When I was a kid, my parents (by which I really mean my mom) refused to keep junk food in the house. While my classmates had Gushers and Capri Suns and those adorably small bags of Doritos overflowing from their Power Rangers lunch boxes, I had baby carrots and leaky thermoses of juice and homemade peanut butter and cracker sandwiches waiting for me. While my friends gleefully gorged on Captain Crunch for breakfast, I mournfully munched on cornflakes. While my peers sucked down Coke, I sipped on water. Soda and artificial colors and chips were just not welcome in my house, thank you very much. I always looked forward to road trips with my dad, because I knew he was more tolerant of junk food and would stock up on Pringles and Arizona iced tea. Score!

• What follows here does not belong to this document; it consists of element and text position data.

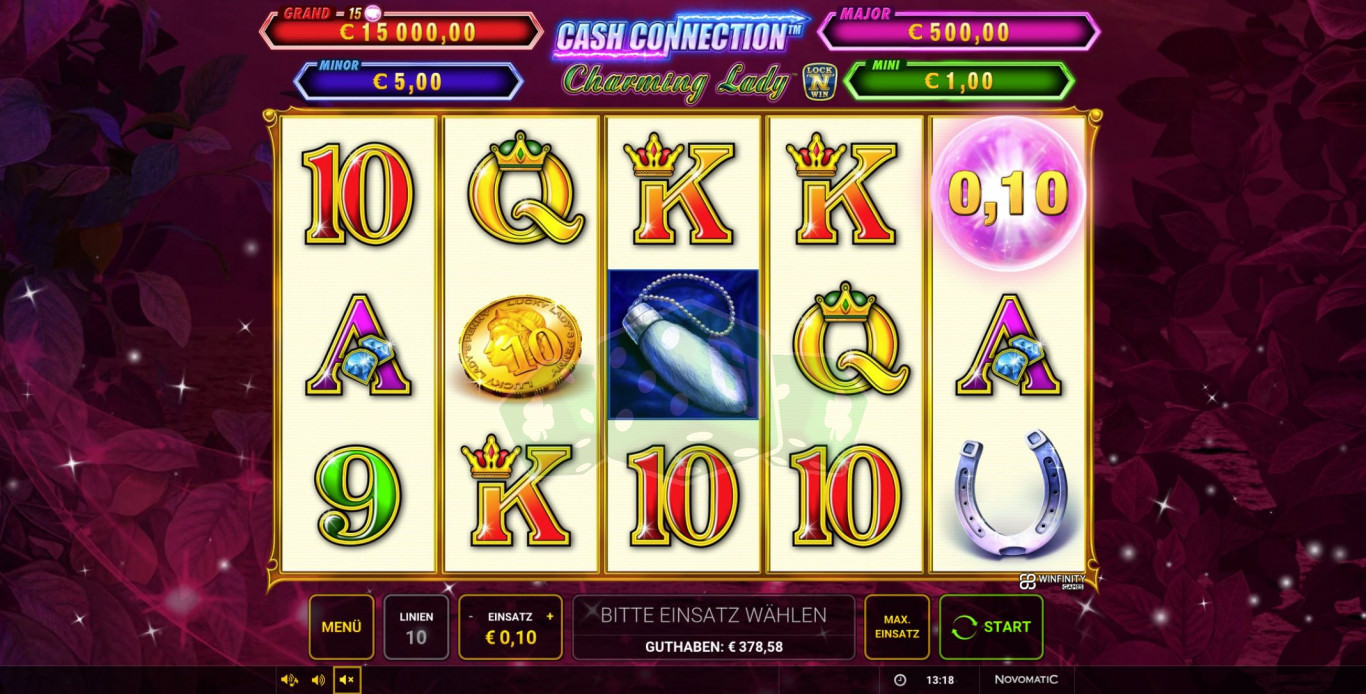
Task: Toggle the muted speaker icon
Action: coord(347,680)
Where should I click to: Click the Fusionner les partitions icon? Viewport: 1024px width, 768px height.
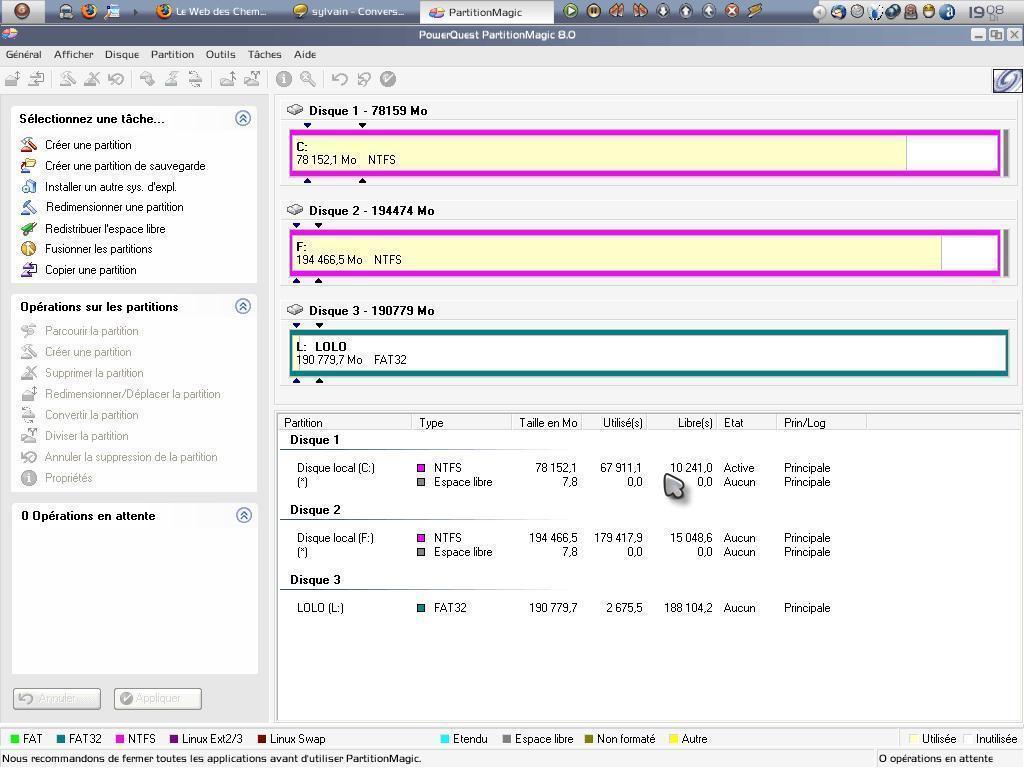(x=29, y=249)
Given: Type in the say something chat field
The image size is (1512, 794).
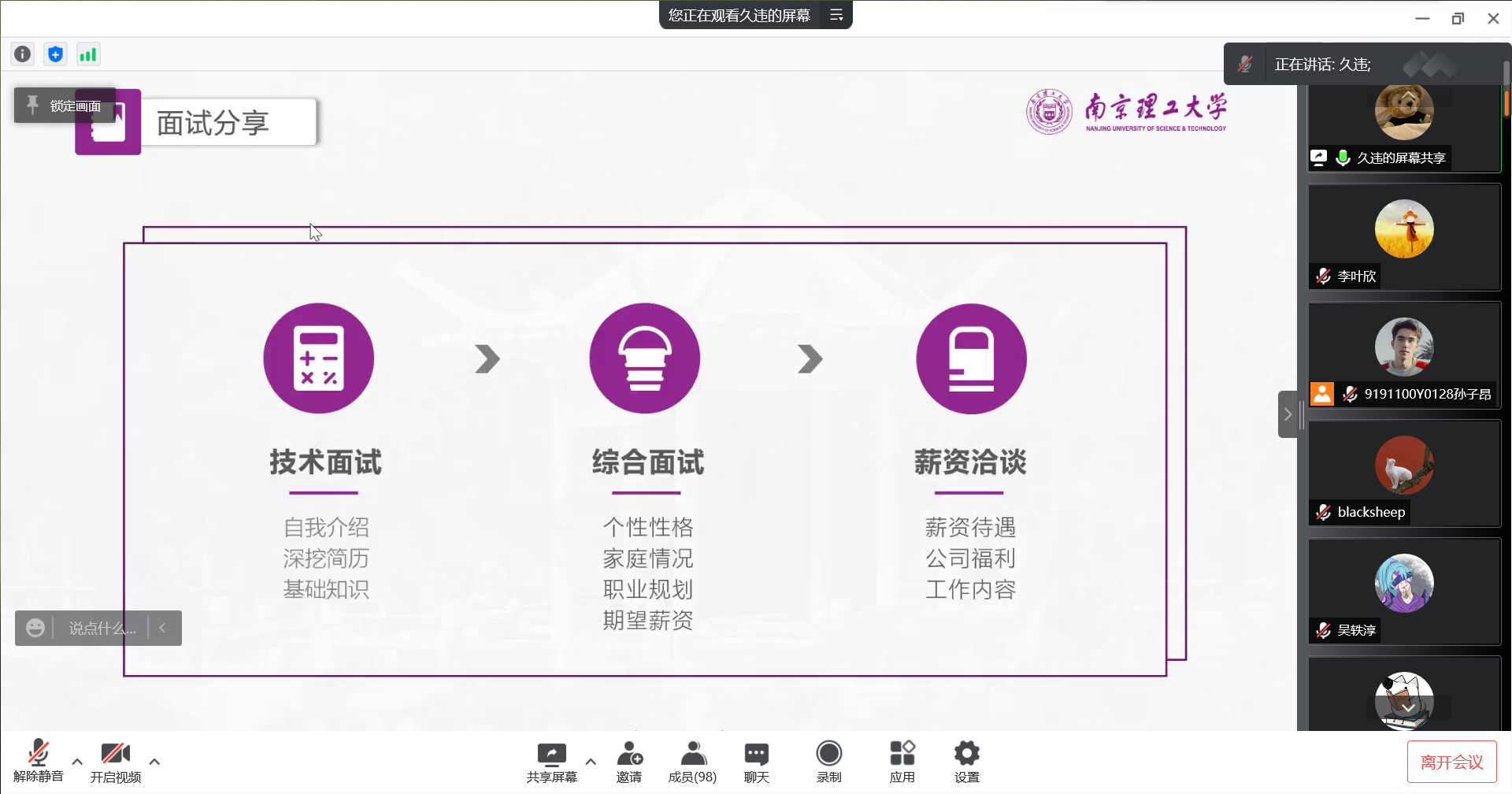Looking at the screenshot, I should click(102, 629).
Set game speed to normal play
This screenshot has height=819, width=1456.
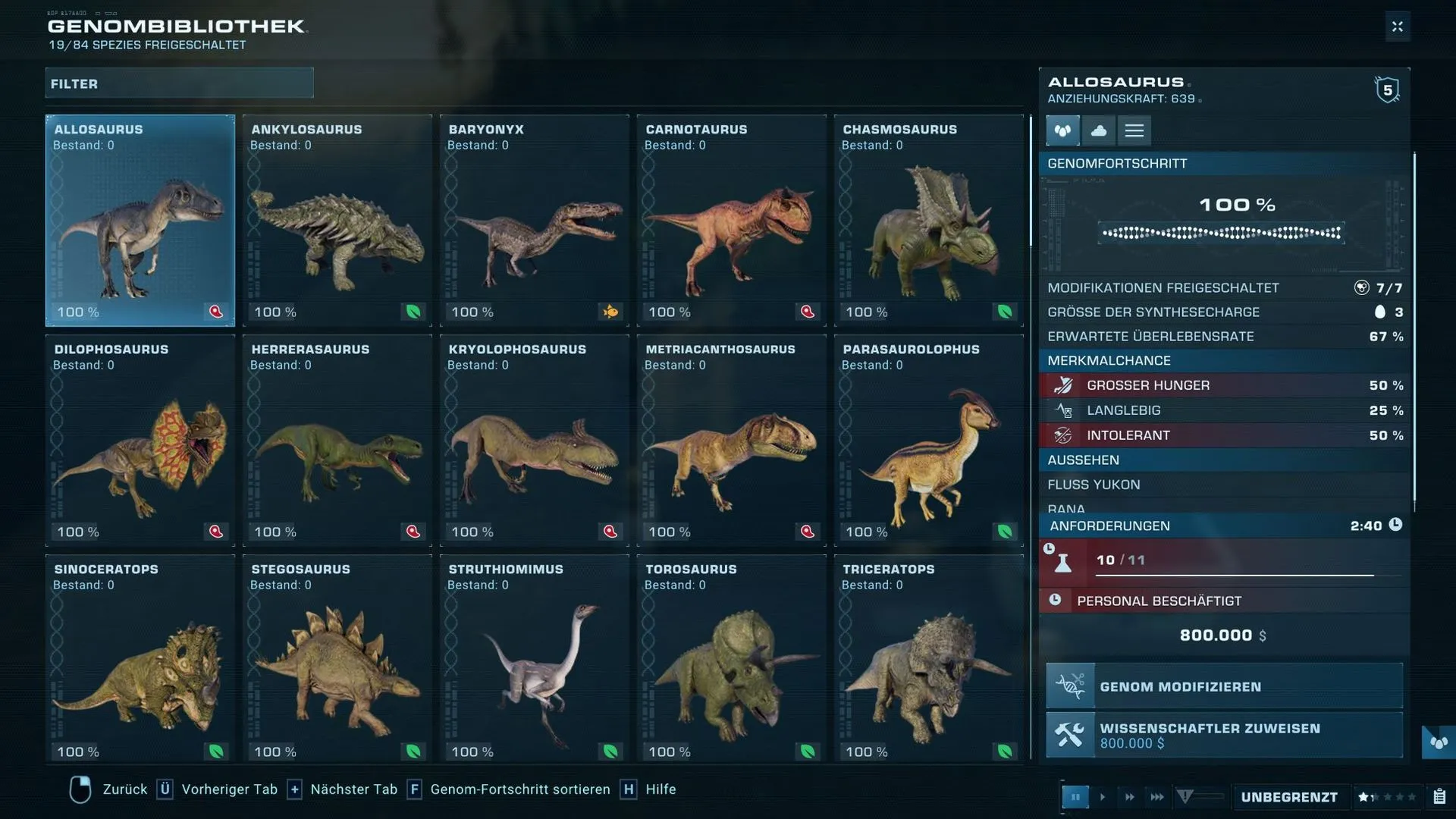click(x=1103, y=797)
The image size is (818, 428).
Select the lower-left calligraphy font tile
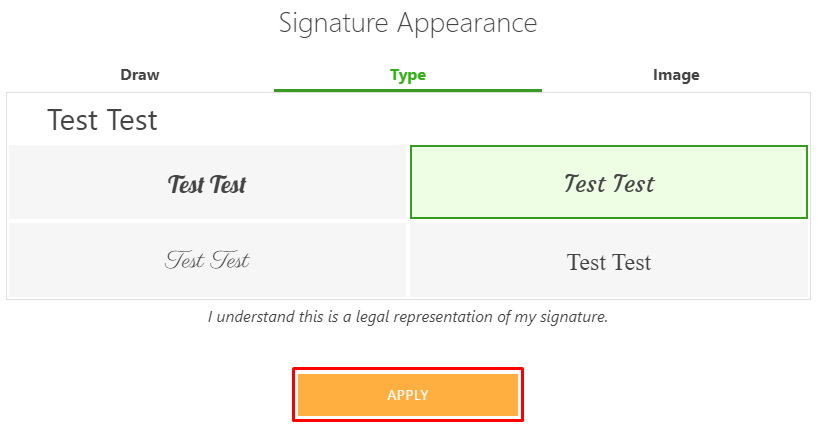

So, perhaps needless to say, we didn’t really keep any sort of Helper around the house, hamburger or otherwise. Therefore, my experience with Isa’s Tempeh Helper was my virgin foray into being Helped. Rawr!

The help.
I totally ignored Isa’s pasta recommendation for this dish and made it with my new favorite pasta shape, cavatappi. I can’t get enough of those big ol’ spirals! And I think it worked; they paired nicely with my “rustic” chunks of tempeh.
So, what did I think about this Helper experience? Well, it was tasty, but not mindblowingly amazing. I love me a nutritional yeast-based sauce, but I honestly felt that the Easy Breezy Cheezy sauce was a teensy bit bland. The sauce calls for two tablespoons of broth powder, and Isa recommends Frontier’s “chicken” broth powder. I was quite excited to discover that my co-op carries many a Frontier powder (thanks for the co-op membership, mum!), so I happily purchased a small bag of said powder. However, the Tempeh Helper recipe also calls for two tablespoons of the same broth powder, and I felt that the entire recipe (Helper + sauce) was sort of a one note deal – the “chicken” broth flavor overpowered everything else! Now, maybe that’s the allure of the Helper franchise, and perhaps anyone who grew up on Hamburger Helper would take one bit of the Tempeh Helper and be walloped with a massive smack of nostalgia. But my Helper-less childhood rendered me immune to those sort of attacks. That said, it was still a totally satisfying meal, and I’d probably consider making it again… but I’d mix up the spices for sure.
Were you a junk-food-deprived kid like me, or were your parents less strict? Have you tried Isa’s Tempeh Helper? What did you think?